→ Written request:
Count the lines in the listing below that contain the string "height", matching case exactly. Give only the number.

→ Task material:
● ● ● ● ● ● ●
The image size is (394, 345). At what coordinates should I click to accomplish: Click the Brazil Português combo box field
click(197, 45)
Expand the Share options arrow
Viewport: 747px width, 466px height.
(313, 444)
● ● ● ● ● ● ●
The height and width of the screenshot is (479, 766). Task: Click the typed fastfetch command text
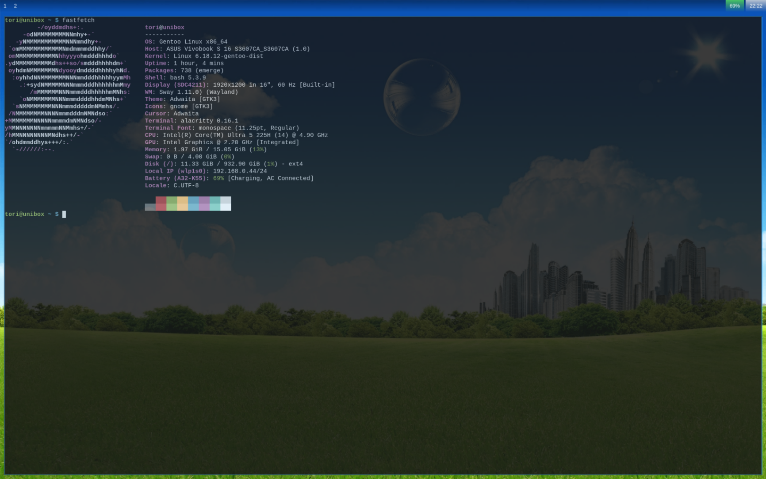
● ● ● ● ● ● ●
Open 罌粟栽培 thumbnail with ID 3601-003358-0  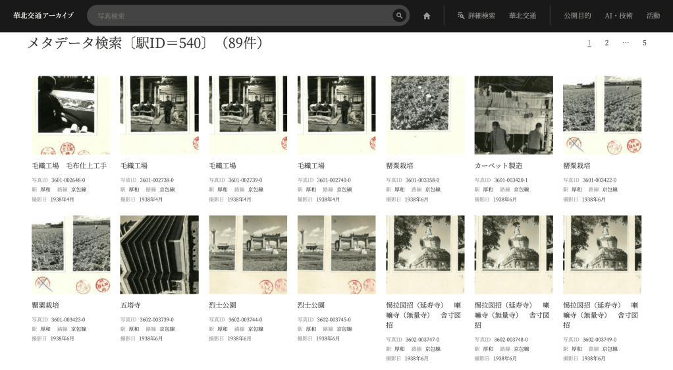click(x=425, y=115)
● ● ● ● ● ● ●
→ Exercise answer:
2